First up is Sumi. ADGA registered name Little Hooters LB Katsumi (in case anyone wants to look up her pedigree). DOB 1/15/12, so she's 7.5 months old. She is between 19 and 20 inches tall.










Next is Lovey. ADGA registered name Gotta B Kid N Live Laugh Love. She's one I was having trouble getting weight on. She's smaller than the others, but her condition is much better now. DOB 2/2/12 she's 7 months old. She is about 16 inches tall.










Next is Tootsie. I haven't sent her registration is, but she will be Gotta B Kid N Say No More if it's available. She's Lovey's twin sister, so her pedigree is the same. DOB 2/2/12 she's 7 months old. She is between 17 and 18 inches tall. She was the hardest to photograph..she's tucking her butt in one pic and got her head turned in the other lol.

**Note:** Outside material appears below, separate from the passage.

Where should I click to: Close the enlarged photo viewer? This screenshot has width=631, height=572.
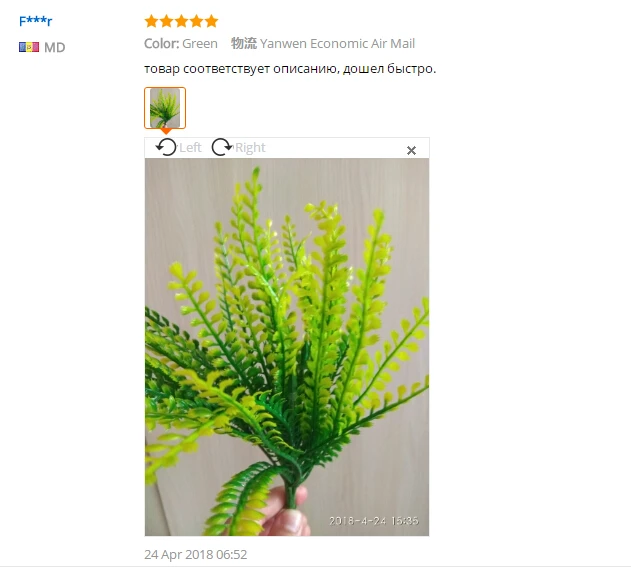point(411,151)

And the last doe is Sunni. ADGA registered name Gotta B Kid N Sweet Sun Angel. DOB 2/4/12 so she's just about 7 months old as well. She's between 18 and 19 inches tall.

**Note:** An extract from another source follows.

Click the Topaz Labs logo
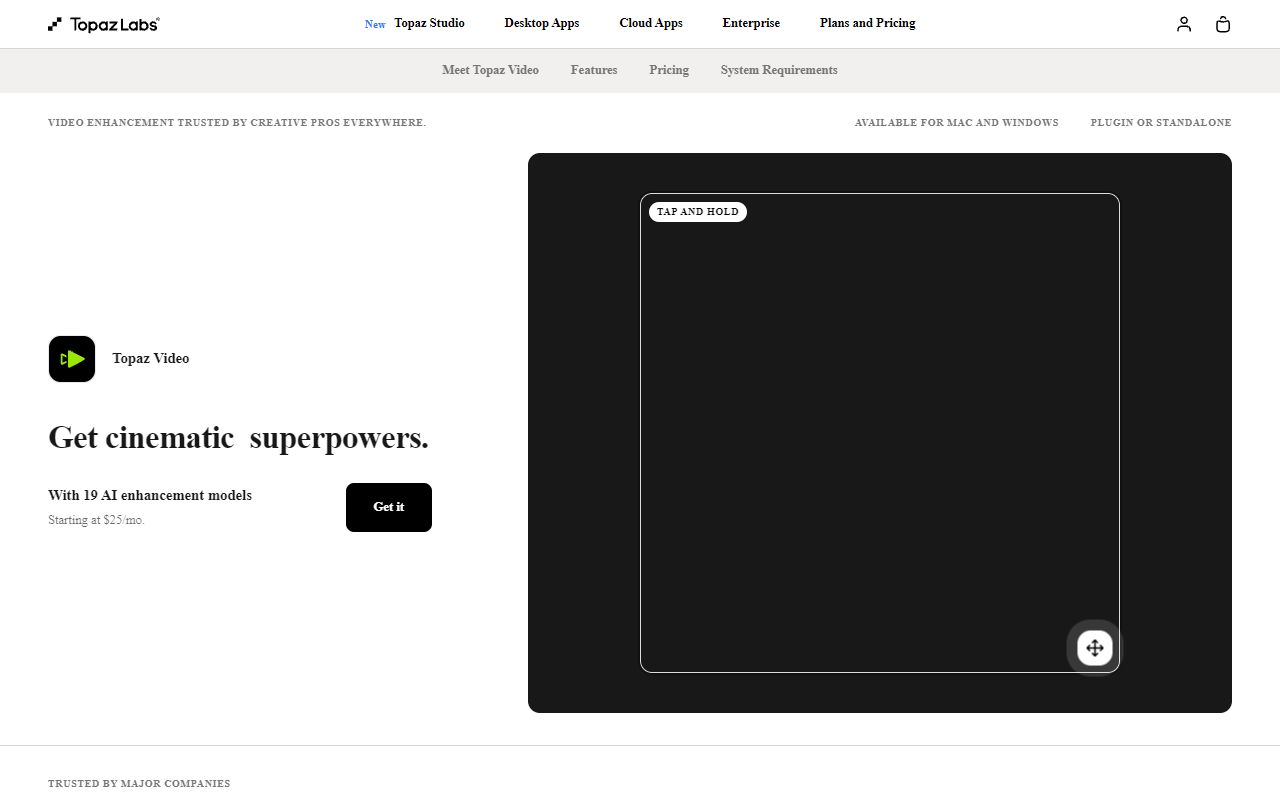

And then there's my buckling, Walker. ADGA registered name Tiny Starz Clay Walker DOB 1/28/12 so he's just over 7 months old. He is about 19 inches tall. His grandfather on his damns side is Old Mountain Farm Stag, who I think I've seen mentioned here before. His grandmother is Fairlea Flower Power who, based on my limited opinion has a beautiful udder. I had a pic of his dams udder, but I lost it.



















I realized that these pics aren't that great lol..they looked better on my phone then they do on the computer. I'll try to take some others while they're out in the yard. They were all kinda fighting against being tied, shifting back and forth.

Thanks for any opinions!


----------



## liz (Oct 5, 2007)

Great attempt at pics but the goats fighting against the lead really doesn't do them justice. Getting pics as they move naturally if you don't have help setting them up would be better as they all look "awkward" with steep, high rumps. The last pic of Walker is great! Shows his uphill stance, great brisket and rear leg angulation.


----------



## J.O.Y. Farm (Jan 10, 2012)

I agree with Liz.. You do have some pretty gals!


----------



## dixiegirl3179 (Jan 20, 2010)

Thanks Liz! I figured as much..I'll work on getting more pics tomorrow.


----------



## KW Farms (Jun 21, 2008)

I see no glaring faults really...the does seem downhill. Walker doesn't have the greatest front legs...but your herd doesn't look bad. Show 'em and see how they do. :thumb:


----------



## StaceyRosado (Oct 5, 2007)

The first doe most certainly bring. It's a toss up between the third and fourth doe for me. I would have to put my hands on them to feel for loose elbows and shoulders etc. but those would be my choices. Bucks aren't shown in the same class (or show for that matter) as does so he can go and compete on his own.


----------



## Boergoat1234 (Jun 8, 2012)

Very nice! :thumbup:


----------



## dixiegirl3179 (Jan 20, 2010)

Thanks ya'll. I had planned on taking the first and fouth does, but wanted some outside opinions before I decided for sure. The November show will probably be a doe only show, as the one last year was. I just wanted opinions on Walker. I won't get to show him til March. I'd love to just take them all, but health certificates and entry fees for 4 goats who are competing against each other doesn't make sense. I'll try to get some more pictures that show them better.


----------



## audrey (Jul 17, 2012)

To my inexperienced eye, I also picked the first and fourth.


----------



## dixiegirl3179 (Jan 20, 2010)

Ok. I'm adding some new pics of them standing naturally out in the yard. It took forever to get these since I had to wait for them to lift their heads.

Ok, here's Katsumi.

















Next up is Lovey


















Then Tootsie

















and finally Sunni-who I noticed seems to toe-out pretty noticably in her back legs.


















I did notice that the girls seems to be downhill..is that something they could possibly grow out of since they're all around 7 months old?


----------



## liz (Oct 5, 2007)

Yes...they can grow into their true form, they're at that awkward stage in growth that all kids go through.
Katsumi and Sunni would be who I'd choose though it was a toss up between Sunni and Tootsie!


----------



## ThreeHavens (Oct 20, 2011)

Our doe Busy Bee went through a very downhill stage -- now she is much more level and very beautiful.


----------



## dixiegirl3179 (Jan 20, 2010)

Just an update for anyone who didn't see my post...thanks for your advice and good eyes! I took Sunni and Katsumi as suggested and Sunni walked away with Grand Champion Jr. Doe and Best Jr. Doe in Show in ring one. Katsumi got Reserve Grand Champion Jr. Doe in ring 2. It was an awesome day!


----------